Wait right there. Ending tax deductions and credits means someone's taxes are going up. Whose? Why? And won't that create opposition to the entire reform? The answer is no, not in the context of the rate reduction and all other positive changes included in the tax framework put forth by the White House and Republican leadership in Congress.
Eliminating the state and local tax deduction and doing nothing else would certainly be a tax increase. However, repealing it as a trade-off to get all the rate reduction and other desperately needed changes included in the GOP tax plan is a great deal for U.S. taxpayers. The gross domestic product-boosting features of the framework will soon be put into legislative language.
We believe that the GOP's plan will cause the corporate tax rate to fall from 35 percent to 20 percent, making U.S. companies more competitive in the global economy. China’s corporate rate stands at 25 percent, for example, Ireland is at 12.5 percent, Great Britain at 19 percent, and Canada levies a 15 percent corporate rate.
Even France’s 33 percent rate is more competitive than the U.S. rate, given that America has the highest corporate tax of advanced economies. Now French President Emmanuel Macron has proposed cutting his nation’s rate to 25 percent.
In addition to healing the self-inflicted economic wound that is the current U.S. corporate tax rate, Congress will soon begin moving a reform plan that ends the double taxation on income earned abroad by U.S. companies.
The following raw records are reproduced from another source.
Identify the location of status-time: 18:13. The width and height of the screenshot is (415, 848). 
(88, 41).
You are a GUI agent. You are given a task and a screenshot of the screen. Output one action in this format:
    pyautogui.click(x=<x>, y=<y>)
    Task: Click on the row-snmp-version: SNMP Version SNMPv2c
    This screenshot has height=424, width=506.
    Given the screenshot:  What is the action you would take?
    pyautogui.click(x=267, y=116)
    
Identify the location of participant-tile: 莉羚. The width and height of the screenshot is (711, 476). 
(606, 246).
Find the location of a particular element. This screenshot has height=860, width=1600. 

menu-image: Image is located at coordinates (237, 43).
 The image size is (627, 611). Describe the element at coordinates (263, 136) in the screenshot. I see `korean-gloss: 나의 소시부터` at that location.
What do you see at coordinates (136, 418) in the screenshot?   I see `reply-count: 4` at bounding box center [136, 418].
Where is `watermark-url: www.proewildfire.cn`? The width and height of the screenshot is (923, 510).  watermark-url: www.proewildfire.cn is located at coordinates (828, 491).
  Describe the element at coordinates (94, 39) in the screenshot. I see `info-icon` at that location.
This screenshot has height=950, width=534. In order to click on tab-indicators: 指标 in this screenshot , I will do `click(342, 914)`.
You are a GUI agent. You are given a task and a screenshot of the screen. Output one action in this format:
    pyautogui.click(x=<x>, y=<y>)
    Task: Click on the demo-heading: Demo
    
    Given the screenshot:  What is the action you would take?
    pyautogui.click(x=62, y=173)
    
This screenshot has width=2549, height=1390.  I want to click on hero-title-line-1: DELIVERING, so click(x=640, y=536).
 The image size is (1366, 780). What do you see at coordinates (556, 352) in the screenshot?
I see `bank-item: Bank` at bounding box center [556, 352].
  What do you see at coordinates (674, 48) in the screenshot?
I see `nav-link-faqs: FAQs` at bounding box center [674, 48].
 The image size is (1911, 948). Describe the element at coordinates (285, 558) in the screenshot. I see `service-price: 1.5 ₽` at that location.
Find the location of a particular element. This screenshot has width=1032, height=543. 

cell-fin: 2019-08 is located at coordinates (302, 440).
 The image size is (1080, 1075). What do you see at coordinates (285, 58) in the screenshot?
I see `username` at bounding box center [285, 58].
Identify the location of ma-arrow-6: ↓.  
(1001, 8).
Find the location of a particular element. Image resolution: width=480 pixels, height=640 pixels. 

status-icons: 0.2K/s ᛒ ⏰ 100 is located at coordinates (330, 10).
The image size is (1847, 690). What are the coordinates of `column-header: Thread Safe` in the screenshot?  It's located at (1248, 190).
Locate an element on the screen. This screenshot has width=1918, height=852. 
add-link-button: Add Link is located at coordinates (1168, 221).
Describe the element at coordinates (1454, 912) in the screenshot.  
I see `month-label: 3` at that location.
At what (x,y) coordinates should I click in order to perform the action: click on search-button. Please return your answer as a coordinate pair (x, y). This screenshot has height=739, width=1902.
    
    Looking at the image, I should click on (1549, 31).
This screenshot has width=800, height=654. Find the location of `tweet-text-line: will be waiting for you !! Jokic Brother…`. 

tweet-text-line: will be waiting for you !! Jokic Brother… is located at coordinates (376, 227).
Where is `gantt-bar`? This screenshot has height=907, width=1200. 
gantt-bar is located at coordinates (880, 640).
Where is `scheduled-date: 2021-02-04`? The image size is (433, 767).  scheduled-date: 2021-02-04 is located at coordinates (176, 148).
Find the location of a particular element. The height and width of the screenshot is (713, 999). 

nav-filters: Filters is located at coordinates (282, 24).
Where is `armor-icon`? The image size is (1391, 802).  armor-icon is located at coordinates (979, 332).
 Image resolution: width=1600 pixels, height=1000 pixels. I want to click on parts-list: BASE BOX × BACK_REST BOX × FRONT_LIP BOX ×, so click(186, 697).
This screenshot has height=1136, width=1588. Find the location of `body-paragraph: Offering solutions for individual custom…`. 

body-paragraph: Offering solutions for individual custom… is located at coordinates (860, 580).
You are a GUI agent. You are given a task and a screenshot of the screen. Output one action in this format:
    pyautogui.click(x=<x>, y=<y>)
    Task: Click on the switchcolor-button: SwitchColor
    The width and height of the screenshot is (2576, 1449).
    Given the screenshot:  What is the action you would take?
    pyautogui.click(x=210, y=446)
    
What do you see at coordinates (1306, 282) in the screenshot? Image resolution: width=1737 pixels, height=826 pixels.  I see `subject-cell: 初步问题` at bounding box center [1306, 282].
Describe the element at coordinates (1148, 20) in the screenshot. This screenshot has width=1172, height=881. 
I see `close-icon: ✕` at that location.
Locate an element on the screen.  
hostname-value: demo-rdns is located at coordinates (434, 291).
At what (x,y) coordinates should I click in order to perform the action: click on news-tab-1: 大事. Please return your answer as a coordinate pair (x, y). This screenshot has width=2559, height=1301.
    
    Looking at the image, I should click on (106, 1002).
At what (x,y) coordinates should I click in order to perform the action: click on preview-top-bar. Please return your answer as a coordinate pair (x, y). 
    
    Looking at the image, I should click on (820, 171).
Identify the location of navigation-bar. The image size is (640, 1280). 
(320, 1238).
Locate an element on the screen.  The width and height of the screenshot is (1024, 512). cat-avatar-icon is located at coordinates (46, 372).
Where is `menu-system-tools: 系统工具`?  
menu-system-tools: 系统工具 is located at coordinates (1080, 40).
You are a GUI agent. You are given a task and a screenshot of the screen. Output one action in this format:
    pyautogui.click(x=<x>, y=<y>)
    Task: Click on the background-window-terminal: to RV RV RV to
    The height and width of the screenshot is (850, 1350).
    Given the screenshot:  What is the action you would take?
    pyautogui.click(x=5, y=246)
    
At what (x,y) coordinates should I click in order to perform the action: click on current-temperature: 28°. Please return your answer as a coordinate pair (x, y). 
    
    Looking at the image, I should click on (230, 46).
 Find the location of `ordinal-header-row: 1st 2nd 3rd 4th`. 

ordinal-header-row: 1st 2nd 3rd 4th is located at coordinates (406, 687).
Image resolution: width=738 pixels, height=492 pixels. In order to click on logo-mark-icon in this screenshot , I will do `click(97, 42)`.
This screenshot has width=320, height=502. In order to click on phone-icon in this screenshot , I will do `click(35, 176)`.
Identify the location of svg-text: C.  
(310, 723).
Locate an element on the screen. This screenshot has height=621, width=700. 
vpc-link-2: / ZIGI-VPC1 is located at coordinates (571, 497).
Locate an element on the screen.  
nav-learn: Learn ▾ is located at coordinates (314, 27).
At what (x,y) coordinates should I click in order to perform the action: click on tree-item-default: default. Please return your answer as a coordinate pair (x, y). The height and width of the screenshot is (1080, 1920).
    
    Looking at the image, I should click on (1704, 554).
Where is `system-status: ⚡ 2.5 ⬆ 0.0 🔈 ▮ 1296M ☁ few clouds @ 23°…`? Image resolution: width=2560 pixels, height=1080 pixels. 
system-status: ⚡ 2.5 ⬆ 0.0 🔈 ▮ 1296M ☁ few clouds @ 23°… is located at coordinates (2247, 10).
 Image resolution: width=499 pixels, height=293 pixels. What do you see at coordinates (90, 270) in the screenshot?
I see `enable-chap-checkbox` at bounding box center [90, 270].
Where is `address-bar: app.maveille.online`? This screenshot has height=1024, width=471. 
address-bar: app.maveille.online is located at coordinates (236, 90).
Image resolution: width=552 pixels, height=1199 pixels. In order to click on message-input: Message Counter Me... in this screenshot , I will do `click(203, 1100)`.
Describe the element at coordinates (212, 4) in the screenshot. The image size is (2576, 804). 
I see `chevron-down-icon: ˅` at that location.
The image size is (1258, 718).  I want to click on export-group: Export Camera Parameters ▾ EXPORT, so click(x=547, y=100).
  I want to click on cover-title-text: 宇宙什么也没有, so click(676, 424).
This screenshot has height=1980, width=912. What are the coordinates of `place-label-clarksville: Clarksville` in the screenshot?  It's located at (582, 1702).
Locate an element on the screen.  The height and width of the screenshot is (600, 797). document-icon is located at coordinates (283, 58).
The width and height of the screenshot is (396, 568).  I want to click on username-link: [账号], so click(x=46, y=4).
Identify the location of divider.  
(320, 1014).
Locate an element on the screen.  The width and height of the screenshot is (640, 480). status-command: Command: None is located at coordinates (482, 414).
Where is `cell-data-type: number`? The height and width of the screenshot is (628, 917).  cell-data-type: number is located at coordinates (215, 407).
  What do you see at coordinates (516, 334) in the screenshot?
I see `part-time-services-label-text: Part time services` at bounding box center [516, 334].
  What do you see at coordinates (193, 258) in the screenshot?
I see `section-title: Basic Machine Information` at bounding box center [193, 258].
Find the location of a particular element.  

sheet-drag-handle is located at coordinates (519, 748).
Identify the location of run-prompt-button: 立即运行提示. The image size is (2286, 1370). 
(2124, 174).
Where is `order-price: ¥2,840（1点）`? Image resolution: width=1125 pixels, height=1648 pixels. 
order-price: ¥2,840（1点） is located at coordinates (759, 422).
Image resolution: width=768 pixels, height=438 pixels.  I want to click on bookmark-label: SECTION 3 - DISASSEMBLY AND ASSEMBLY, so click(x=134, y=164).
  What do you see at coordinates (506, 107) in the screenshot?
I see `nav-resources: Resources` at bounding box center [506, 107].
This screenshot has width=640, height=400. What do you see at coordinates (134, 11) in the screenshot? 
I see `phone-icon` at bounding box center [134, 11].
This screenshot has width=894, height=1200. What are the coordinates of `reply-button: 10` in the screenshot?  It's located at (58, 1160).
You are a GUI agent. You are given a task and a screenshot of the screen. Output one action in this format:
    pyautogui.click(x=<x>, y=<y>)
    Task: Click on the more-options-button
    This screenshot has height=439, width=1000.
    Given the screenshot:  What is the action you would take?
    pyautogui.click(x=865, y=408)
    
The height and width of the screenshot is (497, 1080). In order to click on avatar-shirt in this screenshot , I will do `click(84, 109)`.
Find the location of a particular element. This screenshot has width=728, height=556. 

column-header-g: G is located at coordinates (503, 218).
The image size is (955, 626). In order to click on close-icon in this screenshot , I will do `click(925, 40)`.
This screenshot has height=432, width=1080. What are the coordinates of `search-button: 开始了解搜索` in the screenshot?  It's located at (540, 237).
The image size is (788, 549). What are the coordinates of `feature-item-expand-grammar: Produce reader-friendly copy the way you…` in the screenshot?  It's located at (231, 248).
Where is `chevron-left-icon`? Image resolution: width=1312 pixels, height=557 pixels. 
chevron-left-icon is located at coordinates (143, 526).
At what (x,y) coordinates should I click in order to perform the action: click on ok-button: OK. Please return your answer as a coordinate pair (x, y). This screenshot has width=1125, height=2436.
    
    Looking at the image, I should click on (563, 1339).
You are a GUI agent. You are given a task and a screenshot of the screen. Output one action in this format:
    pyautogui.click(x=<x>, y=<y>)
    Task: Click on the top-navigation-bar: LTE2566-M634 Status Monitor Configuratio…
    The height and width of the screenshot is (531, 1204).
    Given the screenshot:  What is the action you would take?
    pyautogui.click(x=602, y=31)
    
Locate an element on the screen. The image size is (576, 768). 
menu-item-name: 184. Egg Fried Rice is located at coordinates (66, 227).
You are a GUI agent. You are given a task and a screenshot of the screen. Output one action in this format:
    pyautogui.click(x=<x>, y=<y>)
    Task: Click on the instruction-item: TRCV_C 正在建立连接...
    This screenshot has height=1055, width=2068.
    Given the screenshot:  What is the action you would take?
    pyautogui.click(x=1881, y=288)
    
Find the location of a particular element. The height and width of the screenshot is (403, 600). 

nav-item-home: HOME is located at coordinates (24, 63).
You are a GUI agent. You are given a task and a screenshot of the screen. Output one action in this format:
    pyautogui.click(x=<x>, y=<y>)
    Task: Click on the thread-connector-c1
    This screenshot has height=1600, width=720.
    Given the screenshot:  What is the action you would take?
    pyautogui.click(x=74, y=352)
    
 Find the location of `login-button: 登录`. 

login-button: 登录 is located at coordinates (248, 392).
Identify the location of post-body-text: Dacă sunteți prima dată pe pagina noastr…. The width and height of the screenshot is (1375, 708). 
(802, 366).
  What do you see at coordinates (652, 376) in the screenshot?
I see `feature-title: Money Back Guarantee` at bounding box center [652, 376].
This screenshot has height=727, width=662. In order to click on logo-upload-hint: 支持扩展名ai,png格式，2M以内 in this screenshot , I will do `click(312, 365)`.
By some estimates, $2.5 plus trillion in American business earnings remains stranded overseas, money that should be allowed to be repatriated back to the U.S. without the stiff double taxation penalty.
Meanwhile, the 30 million smaller businesses we estimate pay taxes through the personal income tax system (aka "pass-throughs") will see their rates fall from a high of 44 percent to 25 percent. Business investment can largely be expensed the first year, replacing long depreciation schedules.
For individuals and families, the number of personal income tax brackets will be cut to four: 0 percent, 12 percent, 25 percent and 35 percent. The standard deduction will double from $12,000 for a married couple to $24,000. The so-called death tax, which has existed in some form or another since 1797, finally meets its own demise and the Alternative Minimum Tax will be repealed.
Contrary to conventional wisdom, overtaxed citizens of blue states and deep blue cities will actually be among the biggest winners from tax reform that ends the SALT deduction.
Why? Because the federal tax subsidy driving higher state and local taxes will be eliminated and the bias against state and local tax reduction will end with it. Different people will win elections in cities and states that find their overspending no longer subsidized by others.
The federal government, especially a federal government that is $20 trillion in debt, has no business subsidizing the overspending of governors like Jerry Brown of California, Andrew Cuomo of New York, Dannel Malloy of Connecticut and their ilk.
By ending this inappropriate practice as part of tax reform, Congress can make tax relief for all Americans a reality.
Grover Norquist is president of Americans for Tax Reform.
Patrick Gleason is Americans for Tax Reform’s director of state affairs.